Canadian Forest Service Publications
Cover density recovery after fire disturbance controls landscape aboveground biomass carbon in the boreal forest of eastern Canada. 2016. Irulappa Pillai Vijayakumar, D.B.; Raulier, F.; Bernier, P.; Paré, D.; Gauthier, S.; Bergeron, Y.; Pothier, D. For. Ecol. Manag. 360:170-180.
Year: 2016
Issued by: Laurentian Forestry Centre
Catalog ID: 36351
Language: English
Availability: PDF (request by e-mail)
Available from the Journal's Web site. †
DOI: 10.1016/j.foreco.2015.10.035
† This site may require a fee
Abstract
In existing carbon budget models, carbon stocks are not explicitly related to forest successional dynamics and environmental factors. Yet time-since-last-fire (TSLF) is an important variable for explaining successional changes and subsequent carbon storage. The objective of this study was to predict the spatial variability of aboveground biomass carbon (ABC) as a function of TSLF and other environmental factors across the landscape at regional scales. ABC was predicted using random forest models, both at the sample-plot level and at the scale of 2-km2 cells. This cell size was chosen to match the observed minimum fire size of the Canadian large fire database. The percentage variance explained by the empirical sample-plot level model of ABC was 50%. At that scale, TSLF was not significantly related to ABC. At the 2-km2 scale, ABC was influenced mainly by the proportions of cover density classes, which explained 83% of the variance. Changes in cover density were related to TSLF at the same 2-km2 scale, indicating that the increase in cover density following fire disturbance is a dominant mechanism through which TSLF acts upon ABC at the scale of landscapes.
Plain Language Summary
This study shows that in order to determine boreal forest carbon dynamics, it is important to know and monitor a forest’s resilience after fire.

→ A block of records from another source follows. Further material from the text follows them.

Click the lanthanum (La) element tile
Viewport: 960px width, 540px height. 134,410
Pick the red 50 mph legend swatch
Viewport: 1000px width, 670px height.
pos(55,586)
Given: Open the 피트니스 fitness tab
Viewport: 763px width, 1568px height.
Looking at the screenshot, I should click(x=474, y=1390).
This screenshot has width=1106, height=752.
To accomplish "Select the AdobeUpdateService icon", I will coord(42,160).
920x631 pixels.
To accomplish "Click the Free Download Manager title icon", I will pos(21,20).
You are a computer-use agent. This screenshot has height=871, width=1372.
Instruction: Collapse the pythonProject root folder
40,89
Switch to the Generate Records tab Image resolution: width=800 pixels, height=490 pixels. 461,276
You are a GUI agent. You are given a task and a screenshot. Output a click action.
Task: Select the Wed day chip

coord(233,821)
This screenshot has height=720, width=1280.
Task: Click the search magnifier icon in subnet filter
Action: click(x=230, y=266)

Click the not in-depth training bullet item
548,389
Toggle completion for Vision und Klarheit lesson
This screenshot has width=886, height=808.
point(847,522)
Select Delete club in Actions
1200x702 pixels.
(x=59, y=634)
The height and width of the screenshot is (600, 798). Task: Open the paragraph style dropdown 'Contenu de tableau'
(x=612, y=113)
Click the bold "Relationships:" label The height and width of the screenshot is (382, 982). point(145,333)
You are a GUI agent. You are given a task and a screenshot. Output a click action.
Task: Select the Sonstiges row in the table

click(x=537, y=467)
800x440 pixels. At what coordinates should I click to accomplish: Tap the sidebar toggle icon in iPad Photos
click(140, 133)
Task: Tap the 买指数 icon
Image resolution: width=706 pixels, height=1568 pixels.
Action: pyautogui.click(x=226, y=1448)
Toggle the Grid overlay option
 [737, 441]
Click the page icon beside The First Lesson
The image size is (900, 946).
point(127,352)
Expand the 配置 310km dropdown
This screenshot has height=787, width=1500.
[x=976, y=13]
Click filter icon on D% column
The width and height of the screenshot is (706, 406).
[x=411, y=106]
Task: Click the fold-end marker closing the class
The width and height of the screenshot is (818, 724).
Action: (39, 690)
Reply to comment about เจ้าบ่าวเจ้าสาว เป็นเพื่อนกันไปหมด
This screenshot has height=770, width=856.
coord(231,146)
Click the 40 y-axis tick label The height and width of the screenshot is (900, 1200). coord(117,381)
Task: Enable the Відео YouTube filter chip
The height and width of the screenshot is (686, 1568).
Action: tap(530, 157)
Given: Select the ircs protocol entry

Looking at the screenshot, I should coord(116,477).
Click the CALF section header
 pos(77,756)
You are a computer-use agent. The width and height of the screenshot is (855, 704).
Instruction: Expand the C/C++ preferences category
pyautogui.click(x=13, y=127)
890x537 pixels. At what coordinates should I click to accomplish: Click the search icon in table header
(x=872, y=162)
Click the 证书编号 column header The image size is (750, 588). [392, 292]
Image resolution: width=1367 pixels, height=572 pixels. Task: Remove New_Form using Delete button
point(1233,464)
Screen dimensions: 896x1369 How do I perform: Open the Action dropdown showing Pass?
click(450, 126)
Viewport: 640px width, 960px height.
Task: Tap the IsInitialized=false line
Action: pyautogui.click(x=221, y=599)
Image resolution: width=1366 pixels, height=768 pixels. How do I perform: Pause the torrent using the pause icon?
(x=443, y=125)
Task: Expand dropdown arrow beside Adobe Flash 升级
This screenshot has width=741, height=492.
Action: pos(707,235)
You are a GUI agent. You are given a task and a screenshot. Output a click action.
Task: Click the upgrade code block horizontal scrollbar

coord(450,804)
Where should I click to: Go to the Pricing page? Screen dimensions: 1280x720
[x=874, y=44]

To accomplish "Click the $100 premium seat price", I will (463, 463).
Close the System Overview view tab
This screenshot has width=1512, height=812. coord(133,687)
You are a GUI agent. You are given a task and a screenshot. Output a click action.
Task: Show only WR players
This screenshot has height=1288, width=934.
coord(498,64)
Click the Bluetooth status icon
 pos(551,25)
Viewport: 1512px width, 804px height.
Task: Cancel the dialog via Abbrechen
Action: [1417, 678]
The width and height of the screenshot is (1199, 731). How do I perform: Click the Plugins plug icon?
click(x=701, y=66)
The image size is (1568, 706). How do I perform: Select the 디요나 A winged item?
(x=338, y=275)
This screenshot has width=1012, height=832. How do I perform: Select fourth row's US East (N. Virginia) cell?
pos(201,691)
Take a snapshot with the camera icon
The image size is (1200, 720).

The purpose of this study was to determine whether it is possible to predict variability in the carbon content of aboveground biomass based on time since the last fire. According to existing carbon budget models, carbon stocks are not related to forest composition variability or environmental factors. However, the time elapsed since the last fire is an important variable for explaining changes in forest succession and carbon stocks.
Fires play an important role in boreal forest dynamics. Accounting for 32% of the world’s forest carbon, boreal forests are comparable to tropical forests in terms of carbon stocks.